* Work required: Below is a block of data; give all of it again word for word.
··· Data excerpts
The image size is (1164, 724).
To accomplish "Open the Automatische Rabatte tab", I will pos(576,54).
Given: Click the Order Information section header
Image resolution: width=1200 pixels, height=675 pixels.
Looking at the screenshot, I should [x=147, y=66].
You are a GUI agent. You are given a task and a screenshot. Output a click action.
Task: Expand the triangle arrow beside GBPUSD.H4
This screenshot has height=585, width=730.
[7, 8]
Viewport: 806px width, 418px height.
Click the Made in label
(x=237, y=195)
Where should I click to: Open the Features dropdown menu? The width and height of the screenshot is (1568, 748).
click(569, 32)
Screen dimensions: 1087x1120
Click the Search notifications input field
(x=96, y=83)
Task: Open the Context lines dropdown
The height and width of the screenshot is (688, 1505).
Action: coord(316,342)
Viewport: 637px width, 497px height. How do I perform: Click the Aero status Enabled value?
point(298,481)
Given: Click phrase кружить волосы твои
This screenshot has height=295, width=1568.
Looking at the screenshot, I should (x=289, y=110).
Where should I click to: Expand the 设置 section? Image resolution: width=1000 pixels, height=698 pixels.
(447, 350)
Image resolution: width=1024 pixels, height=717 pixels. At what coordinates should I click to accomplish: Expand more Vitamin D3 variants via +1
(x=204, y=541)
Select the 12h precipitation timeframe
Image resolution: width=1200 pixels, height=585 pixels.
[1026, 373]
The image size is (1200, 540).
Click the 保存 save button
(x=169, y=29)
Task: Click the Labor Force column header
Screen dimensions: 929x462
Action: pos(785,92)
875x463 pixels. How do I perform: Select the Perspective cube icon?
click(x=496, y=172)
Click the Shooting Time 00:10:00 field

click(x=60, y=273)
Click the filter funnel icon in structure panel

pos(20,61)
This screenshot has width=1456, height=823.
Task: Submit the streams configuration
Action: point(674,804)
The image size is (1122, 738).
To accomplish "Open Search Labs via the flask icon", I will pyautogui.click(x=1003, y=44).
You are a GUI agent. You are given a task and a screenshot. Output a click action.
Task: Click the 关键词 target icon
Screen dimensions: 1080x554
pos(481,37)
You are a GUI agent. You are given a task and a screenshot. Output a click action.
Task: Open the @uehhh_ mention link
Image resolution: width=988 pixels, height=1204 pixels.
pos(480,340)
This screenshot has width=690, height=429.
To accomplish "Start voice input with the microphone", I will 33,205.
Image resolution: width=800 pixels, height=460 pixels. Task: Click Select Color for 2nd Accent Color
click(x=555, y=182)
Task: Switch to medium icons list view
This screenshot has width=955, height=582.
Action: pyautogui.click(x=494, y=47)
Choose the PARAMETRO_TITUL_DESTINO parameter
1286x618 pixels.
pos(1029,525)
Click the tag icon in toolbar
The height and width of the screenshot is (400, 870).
······
* Exercise result:
The image size is (1164, 724).
To accomplish "Open the Automatische Rabatte tab", I will pos(576,54).
Given: Click the Order Information section header
Image resolution: width=1200 pixels, height=675 pixels.
Looking at the screenshot, I should [x=147, y=66].
You are a GUI agent. You are given a task and a screenshot. Output a click action.
Task: Expand the triangle arrow beside GBPUSD.H4
This screenshot has height=585, width=730.
[7, 8]
Viewport: 806px width, 418px height.
Click the Made in label
(x=237, y=195)
Where should I click to: Open the Features dropdown menu? The width and height of the screenshot is (1568, 748).
click(569, 32)
Screen dimensions: 1087x1120
Click the Search notifications input field
(x=96, y=83)
Task: Open the Context lines dropdown
The height and width of the screenshot is (688, 1505).
Action: coord(316,342)
Viewport: 637px width, 497px height. How do I perform: Click the Aero status Enabled value?
point(298,481)
Given: Click phrase кружить волосы твои
This screenshot has height=295, width=1568.
Looking at the screenshot, I should (x=289, y=110).
Where should I click to: Expand the 设置 section? Image resolution: width=1000 pixels, height=698 pixels.
(447, 350)
Image resolution: width=1024 pixels, height=717 pixels. At what coordinates should I click to accomplish: Expand more Vitamin D3 variants via +1
(x=204, y=541)
Select the 12h precipitation timeframe
Image resolution: width=1200 pixels, height=585 pixels.
[1026, 373]
The image size is (1200, 540).
Click the 保存 save button
(x=169, y=29)
Task: Click the Labor Force column header
Screen dimensions: 929x462
Action: pos(785,92)
875x463 pixels. How do I perform: Select the Perspective cube icon?
click(x=496, y=172)
Click the Shooting Time 00:10:00 field

click(x=60, y=273)
Click the filter funnel icon in structure panel

pos(20,61)
This screenshot has width=1456, height=823.
Task: Submit the streams configuration
Action: point(674,804)
The image size is (1122, 738).
To accomplish "Open Search Labs via the flask icon", I will pyautogui.click(x=1003, y=44).
You are a GUI agent. You are given a task and a screenshot. Output a click action.
Task: Click the 关键词 target icon
Screen dimensions: 1080x554
pos(481,37)
You are a GUI agent. You are given a task and a screenshot. Output a click action.
Task: Open the @uehhh_ mention link
Image resolution: width=988 pixels, height=1204 pixels.
pos(480,340)
This screenshot has width=690, height=429.
To accomplish "Start voice input with the microphone", I will 33,205.
Image resolution: width=800 pixels, height=460 pixels. Task: Click Select Color for 2nd Accent Color
click(x=555, y=182)
Task: Switch to medium icons list view
This screenshot has width=955, height=582.
Action: pyautogui.click(x=494, y=47)
Choose the PARAMETRO_TITUL_DESTINO parameter
1286x618 pixels.
pos(1029,525)
Click the tag icon in toolbar
The height and width of the screenshot is (400, 870).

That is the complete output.